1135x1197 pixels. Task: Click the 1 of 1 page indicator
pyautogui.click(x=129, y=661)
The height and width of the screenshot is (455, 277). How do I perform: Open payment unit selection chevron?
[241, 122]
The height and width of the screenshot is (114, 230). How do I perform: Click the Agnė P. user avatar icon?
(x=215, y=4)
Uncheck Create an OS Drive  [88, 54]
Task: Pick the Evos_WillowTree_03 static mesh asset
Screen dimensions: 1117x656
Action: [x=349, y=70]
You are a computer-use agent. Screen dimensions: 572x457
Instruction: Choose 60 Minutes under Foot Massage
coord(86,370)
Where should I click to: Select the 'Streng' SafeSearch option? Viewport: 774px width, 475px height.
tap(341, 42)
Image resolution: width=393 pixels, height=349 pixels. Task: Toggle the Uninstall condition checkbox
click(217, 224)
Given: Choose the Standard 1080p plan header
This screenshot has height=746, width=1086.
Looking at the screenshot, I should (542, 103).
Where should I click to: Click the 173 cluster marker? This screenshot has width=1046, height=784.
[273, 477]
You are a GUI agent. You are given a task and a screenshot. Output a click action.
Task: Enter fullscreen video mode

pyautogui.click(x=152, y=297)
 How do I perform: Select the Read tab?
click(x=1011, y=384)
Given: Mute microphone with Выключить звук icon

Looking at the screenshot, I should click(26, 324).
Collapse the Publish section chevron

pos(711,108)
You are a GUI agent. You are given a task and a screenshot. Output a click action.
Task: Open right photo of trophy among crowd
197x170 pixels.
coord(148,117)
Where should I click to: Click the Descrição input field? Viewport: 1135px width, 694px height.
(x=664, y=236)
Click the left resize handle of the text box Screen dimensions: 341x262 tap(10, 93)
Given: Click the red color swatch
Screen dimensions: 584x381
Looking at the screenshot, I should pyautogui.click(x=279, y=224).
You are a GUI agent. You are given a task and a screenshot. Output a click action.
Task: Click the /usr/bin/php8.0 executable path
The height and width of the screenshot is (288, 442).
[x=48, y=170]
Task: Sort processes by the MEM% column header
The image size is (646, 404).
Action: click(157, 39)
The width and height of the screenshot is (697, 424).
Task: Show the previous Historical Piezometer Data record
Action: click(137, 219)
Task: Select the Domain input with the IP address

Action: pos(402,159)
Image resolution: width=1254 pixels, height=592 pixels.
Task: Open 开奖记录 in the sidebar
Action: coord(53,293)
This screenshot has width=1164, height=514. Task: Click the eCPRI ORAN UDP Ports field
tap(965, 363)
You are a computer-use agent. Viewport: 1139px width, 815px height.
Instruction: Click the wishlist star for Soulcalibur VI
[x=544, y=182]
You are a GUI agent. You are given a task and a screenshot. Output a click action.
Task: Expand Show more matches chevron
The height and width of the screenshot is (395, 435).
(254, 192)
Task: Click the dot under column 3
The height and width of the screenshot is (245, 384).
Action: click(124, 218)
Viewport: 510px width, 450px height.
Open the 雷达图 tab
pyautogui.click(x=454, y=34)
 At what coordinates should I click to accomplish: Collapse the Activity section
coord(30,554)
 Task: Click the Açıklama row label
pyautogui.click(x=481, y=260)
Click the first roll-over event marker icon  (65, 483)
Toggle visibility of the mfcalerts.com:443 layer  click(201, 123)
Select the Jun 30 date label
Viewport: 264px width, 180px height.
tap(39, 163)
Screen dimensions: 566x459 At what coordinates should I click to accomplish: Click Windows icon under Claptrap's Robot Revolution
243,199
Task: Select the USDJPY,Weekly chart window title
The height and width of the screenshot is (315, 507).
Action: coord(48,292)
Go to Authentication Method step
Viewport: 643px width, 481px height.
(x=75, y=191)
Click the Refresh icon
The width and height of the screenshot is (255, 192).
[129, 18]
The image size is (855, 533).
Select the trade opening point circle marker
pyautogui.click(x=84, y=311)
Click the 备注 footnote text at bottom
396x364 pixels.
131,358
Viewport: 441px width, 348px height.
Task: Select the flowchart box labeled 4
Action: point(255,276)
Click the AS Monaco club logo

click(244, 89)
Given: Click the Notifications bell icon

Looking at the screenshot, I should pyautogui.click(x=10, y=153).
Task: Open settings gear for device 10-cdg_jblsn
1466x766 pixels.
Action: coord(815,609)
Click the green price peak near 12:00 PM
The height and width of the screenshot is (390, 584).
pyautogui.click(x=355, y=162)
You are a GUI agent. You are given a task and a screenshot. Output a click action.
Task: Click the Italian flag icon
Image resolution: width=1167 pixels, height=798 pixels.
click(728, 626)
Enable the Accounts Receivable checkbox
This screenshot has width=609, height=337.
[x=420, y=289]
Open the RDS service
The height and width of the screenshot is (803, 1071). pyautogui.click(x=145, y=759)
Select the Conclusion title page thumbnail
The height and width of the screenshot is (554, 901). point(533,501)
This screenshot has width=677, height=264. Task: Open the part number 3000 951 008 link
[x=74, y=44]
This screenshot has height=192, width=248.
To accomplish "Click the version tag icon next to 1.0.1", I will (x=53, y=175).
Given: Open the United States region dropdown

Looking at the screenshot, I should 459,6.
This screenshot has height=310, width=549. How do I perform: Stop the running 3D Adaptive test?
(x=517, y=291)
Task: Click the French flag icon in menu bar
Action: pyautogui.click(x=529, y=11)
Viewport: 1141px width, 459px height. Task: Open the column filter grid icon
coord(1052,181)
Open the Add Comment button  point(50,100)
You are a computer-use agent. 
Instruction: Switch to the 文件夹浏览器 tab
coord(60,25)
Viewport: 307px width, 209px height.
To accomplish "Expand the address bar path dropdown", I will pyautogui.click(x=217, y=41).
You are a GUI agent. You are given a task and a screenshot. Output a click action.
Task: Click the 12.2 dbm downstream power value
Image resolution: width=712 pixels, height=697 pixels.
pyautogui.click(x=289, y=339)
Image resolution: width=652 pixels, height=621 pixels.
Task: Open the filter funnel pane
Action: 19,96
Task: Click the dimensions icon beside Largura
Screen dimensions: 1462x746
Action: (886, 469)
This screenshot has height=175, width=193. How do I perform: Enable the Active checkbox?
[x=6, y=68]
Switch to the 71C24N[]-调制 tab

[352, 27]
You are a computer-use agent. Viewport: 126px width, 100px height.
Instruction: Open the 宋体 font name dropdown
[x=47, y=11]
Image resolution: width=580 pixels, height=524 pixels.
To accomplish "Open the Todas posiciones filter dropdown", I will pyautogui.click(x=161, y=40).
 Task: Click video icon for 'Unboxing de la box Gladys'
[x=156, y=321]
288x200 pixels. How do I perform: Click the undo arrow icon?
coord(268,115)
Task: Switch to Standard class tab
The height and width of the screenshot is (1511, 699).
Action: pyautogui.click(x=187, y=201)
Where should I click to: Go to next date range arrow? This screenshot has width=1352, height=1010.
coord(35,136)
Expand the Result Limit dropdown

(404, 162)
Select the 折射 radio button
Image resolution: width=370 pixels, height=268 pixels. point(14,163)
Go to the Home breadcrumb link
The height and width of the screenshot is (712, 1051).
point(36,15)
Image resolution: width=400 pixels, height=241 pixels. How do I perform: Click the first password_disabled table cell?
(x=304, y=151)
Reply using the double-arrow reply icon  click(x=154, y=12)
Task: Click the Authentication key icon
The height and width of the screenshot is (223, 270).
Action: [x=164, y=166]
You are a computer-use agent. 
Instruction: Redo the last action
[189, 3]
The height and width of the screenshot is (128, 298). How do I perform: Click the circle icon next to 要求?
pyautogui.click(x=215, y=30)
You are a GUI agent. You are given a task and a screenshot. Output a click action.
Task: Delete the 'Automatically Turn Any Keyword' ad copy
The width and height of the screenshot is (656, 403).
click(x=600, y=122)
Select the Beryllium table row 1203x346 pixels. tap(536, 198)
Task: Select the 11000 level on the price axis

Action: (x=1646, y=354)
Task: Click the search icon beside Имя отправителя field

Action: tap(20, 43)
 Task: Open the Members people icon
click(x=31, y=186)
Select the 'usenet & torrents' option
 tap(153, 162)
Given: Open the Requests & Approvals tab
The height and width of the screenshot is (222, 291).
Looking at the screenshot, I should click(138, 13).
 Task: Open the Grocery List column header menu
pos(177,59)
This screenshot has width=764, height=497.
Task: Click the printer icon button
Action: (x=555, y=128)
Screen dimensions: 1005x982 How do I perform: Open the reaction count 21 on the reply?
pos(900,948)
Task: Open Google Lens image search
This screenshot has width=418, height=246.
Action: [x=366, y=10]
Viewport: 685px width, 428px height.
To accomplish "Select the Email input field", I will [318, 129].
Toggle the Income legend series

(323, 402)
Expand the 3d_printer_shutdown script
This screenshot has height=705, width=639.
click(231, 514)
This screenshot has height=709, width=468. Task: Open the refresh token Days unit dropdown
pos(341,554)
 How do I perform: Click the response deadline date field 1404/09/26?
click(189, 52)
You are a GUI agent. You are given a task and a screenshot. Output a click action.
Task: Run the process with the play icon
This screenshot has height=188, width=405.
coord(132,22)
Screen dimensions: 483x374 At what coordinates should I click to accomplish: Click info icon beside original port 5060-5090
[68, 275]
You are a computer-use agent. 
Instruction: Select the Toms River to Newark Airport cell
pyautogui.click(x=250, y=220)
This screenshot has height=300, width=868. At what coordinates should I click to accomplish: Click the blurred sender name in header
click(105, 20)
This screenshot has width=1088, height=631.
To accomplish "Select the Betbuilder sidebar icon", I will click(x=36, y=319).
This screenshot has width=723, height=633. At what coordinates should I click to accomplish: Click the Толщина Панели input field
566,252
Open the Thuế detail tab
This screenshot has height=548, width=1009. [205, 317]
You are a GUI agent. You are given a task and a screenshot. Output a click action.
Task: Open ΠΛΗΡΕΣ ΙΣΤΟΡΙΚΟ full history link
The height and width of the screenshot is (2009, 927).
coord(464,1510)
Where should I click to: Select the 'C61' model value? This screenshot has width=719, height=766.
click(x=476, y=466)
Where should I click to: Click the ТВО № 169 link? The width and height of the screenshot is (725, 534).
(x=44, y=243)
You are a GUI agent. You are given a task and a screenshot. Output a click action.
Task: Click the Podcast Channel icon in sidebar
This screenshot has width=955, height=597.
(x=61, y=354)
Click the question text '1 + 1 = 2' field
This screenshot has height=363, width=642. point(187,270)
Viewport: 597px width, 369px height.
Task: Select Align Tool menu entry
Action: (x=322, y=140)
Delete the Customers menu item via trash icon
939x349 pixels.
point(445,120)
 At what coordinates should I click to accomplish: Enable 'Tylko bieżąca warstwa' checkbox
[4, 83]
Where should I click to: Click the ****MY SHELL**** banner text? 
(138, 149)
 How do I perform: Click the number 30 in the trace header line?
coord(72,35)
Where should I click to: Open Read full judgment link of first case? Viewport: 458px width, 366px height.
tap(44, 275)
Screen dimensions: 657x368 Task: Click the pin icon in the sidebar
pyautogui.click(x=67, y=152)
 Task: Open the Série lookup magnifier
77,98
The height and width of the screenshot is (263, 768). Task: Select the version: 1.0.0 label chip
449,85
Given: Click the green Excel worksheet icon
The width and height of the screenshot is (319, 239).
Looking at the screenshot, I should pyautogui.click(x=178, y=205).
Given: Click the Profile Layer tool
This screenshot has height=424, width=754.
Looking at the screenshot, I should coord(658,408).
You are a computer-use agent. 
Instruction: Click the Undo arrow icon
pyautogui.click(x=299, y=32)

YOUR GOAL –
Read through the material above, and whenever a line contains "Standard", copy it.

WORKED SOLUTION –
Given: Choose the Standard 1080p plan header
Task: Switch to Standard class tab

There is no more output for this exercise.